The plaintiff does not dispute the defendants' claim that they are currently underemployed as defined by the statute. The only objection made by the plaintiff to the defendants' application is "it is unlikely that the [d]efendants will be able to make timely payments [on] the restructured mortgage [agreement], as required by [General statutes §] 49-31f(d) (1)."
The plaintiff cites to Dime Savings Bank v. Vizzo, Superior Court, judicial district of Stamford-Norwalk at Stamford, Docket No. 158008 (July 25, 1997, D'Andrea, J.) (3 Conn. Ops. 946) in support of its argument in opposition to the application. In DimeSavings Bank, the court denied an application for protection from foreclosure due to the fact that it was unlikely that the defendants could make timely payments on the restructured mortgage. Id. The court stated that "the only positive element in the defendants' financial future [was] the vague hope he holds CT Page 10175 out for becoming self-employed again in his own limousine company. " Id.
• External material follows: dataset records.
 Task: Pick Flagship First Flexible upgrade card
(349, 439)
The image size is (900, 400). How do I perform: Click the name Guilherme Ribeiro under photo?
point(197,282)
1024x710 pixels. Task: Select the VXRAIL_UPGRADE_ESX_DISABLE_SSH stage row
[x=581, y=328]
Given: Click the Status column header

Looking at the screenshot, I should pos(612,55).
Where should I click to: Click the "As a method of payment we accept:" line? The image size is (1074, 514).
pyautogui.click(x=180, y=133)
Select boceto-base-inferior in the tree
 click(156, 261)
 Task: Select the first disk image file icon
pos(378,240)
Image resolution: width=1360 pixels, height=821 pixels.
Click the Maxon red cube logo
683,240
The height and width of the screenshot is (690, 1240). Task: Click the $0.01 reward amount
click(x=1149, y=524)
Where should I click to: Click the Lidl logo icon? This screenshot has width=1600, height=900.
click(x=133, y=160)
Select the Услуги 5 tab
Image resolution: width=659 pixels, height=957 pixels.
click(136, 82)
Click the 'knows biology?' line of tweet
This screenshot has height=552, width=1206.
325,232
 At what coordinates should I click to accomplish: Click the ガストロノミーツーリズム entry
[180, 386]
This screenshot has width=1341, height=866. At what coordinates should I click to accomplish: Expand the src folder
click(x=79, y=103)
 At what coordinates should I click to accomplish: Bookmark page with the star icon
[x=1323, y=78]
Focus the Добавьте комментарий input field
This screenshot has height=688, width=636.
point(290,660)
In the present case, the defendants' financial future is significantly more hopeful than the defendants in Dime Savings Bank. The defendants' affidavit states that the defendant Alfred Smith has accepted employment in addition to his current law practice. Further, the defendant Carol Smith is making a good faith attempt to seek additional income opportunities. The defendants have also indicated a desire to sell their home, on their own, in the near future. The court is persuaded, therefore, that the defendants will be able to make timely payments on a restructured mortgage agreement, or will satisfy their mortgage debt in full upon timely sale of the property.
The defendants are currently obligated to pay the equivalent of $1150 per week toward their mortgage debt. This places the defendants $727 shy of meeting their monthly obligations. The defendants have requested that they not be mandated to make any payments during the restructuring period in order to make improvements and repairs in preparation for the sale of their home. This court is unwilling to completely forgive a $4600 per month debt on the ground that the defendants wish to make improvements to their home.
Therefore, pursuant to General Statutes § 49-31h, as a condition to granting the restructuring order, the defendants are ordered to pay the plaintiff $1810.30 per month "as a means of demonstrating [their] good faith effort to reduce [their] monthly mortgage indebtedness." The court reaches this figure in the following manner:
Total weekly net income:                          $2,099.00 Minus weekly expenses without mortgage payment:   $1,678.00 Weekly surplus: $421.00 X 4.3 weeks per month =   $1,810.30 This amount is less than 25% of the defendants' net income, as required by General statutes § 49-31h.
The application for protection from foreclosure (# 104) is granted, and the objection (# 114) is overruled, subject to the conditions set forth above.